Adding trace elements, especially Cu, Mn, Zn, B and Co, is critical in disease suppression. The trace elements are imperative for enzymatic functions in the plant and soil. Sulfur is also vital for healthy soil as it is needed to boost the immune system of the microbes in the soil. Then these microbes pass sulfur into the plant for its immunity.
Breaking down corn residue biologically is of utmost importance for healthy soil. When residue rots and doesn’t biologically break down, it forms aldehydes and alcohols that can be detrimental to soil life. These aldehydes and alcohols create a perfect environment for pathogens to overwinter. Biological degradation of residue also releases nutrients and minerals that are in the residue for the next year’s crop.

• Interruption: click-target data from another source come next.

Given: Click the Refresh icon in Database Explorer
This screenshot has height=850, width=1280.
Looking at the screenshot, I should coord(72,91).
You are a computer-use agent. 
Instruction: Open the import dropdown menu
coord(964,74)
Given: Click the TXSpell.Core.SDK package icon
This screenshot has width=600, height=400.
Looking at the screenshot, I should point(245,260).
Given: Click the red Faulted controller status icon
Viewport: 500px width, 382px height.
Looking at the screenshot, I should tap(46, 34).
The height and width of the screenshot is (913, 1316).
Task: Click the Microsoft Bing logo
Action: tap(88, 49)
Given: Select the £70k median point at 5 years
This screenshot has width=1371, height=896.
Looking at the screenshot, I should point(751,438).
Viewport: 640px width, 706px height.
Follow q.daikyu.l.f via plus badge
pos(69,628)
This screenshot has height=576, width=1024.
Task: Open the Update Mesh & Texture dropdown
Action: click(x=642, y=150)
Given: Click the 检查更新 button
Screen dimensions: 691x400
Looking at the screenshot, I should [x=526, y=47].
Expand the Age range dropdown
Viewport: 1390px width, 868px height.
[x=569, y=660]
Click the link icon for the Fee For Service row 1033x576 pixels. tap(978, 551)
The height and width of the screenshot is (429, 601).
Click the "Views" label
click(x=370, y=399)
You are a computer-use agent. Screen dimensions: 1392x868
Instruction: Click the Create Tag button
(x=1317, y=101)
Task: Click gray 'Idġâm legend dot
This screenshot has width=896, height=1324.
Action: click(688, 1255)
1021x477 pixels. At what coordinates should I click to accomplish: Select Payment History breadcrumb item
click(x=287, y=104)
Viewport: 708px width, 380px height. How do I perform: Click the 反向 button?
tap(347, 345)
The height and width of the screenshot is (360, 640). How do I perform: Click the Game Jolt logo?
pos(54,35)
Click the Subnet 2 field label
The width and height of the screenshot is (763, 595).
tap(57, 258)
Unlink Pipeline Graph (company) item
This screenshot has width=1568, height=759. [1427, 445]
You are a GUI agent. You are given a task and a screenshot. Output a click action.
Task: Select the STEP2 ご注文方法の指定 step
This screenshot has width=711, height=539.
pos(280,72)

Bio-EmpruvTM is a preventative approach to combat Goss’s Wilt. Bio-Empruv contains a blend of biological stimulants, natural fermentation extracts, natural surfactants and microbial metabolites. Itstimulates the plant’s defense mechanisms and improves resistance against many environmental and physiological disorders. It also boosts the plant’s immune system and nutrition. Use a quart per acre of Bio-Empruv as a foliar at stages V6 to V10. In 2015, some tremendous responses were reported from using this product and a 30-70 bu/A increase was not uncommon.
Goss’s Wilt used to be a minor disease, but it has become a force to be reckoned with since our soils lack biology and trace elements. Elevating soil biology, applying trace elements and sulfur helps to keep Goss’s Wilt in check.